** EXERCISE MATERIALS follows **

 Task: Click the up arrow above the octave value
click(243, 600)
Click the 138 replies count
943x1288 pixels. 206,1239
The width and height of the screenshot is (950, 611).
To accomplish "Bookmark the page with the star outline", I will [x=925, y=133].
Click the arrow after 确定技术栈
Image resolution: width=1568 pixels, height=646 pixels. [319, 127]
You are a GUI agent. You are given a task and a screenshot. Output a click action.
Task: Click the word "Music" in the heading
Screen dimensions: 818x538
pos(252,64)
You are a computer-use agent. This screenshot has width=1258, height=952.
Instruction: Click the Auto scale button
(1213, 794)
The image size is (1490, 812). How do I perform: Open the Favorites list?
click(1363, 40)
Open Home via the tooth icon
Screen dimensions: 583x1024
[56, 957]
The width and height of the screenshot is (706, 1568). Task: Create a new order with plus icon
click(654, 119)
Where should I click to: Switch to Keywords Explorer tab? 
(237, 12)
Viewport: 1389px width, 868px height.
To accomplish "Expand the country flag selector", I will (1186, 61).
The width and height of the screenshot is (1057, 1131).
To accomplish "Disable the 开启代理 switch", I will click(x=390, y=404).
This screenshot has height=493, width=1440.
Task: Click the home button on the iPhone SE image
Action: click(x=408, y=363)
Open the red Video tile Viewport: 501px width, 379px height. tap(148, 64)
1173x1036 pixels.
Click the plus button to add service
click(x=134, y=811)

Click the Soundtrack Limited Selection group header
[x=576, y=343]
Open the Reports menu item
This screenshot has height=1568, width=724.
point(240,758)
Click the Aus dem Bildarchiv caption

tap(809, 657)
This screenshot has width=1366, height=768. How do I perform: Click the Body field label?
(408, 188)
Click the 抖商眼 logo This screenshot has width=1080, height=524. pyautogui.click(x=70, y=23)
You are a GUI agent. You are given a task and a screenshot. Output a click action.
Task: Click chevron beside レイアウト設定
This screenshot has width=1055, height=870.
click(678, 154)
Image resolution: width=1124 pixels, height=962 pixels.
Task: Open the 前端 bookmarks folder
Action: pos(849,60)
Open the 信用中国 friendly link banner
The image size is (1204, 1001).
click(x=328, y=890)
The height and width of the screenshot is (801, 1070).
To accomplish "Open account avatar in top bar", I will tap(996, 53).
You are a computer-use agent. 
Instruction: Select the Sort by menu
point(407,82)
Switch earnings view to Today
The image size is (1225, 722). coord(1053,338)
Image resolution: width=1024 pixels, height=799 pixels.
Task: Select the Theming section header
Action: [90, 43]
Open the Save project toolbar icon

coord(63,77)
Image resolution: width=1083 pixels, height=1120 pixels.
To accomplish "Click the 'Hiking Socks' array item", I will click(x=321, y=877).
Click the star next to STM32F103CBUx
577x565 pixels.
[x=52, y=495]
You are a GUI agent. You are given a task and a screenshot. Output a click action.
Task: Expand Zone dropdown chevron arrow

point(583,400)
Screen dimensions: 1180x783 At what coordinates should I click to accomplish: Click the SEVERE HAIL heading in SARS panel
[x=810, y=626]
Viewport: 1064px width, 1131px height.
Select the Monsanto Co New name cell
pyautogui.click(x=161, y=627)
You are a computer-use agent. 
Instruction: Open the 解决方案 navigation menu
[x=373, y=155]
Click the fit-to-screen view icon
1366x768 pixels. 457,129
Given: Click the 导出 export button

** End of EXERCISE MATERIALS **

The reply should consist solely of the lines above from the one that has "Open the red" through the one that has "Click the 抖商眼", reproduced exactly.

▶ _EXERCISE ANSWER_
Open the red Video tile Viewport: 501px width, 379px height. tap(148, 64)
1173x1036 pixels.
Click the plus button to add service
click(x=134, y=811)

Click the Soundtrack Limited Selection group header
[x=576, y=343]
Open the Reports menu item
This screenshot has height=1568, width=724.
point(240,758)
Click the Aus dem Bildarchiv caption

tap(809, 657)
This screenshot has width=1366, height=768. How do I perform: Click the Body field label?
(408, 188)
Click the 抖商眼 logo This screenshot has width=1080, height=524. pyautogui.click(x=70, y=23)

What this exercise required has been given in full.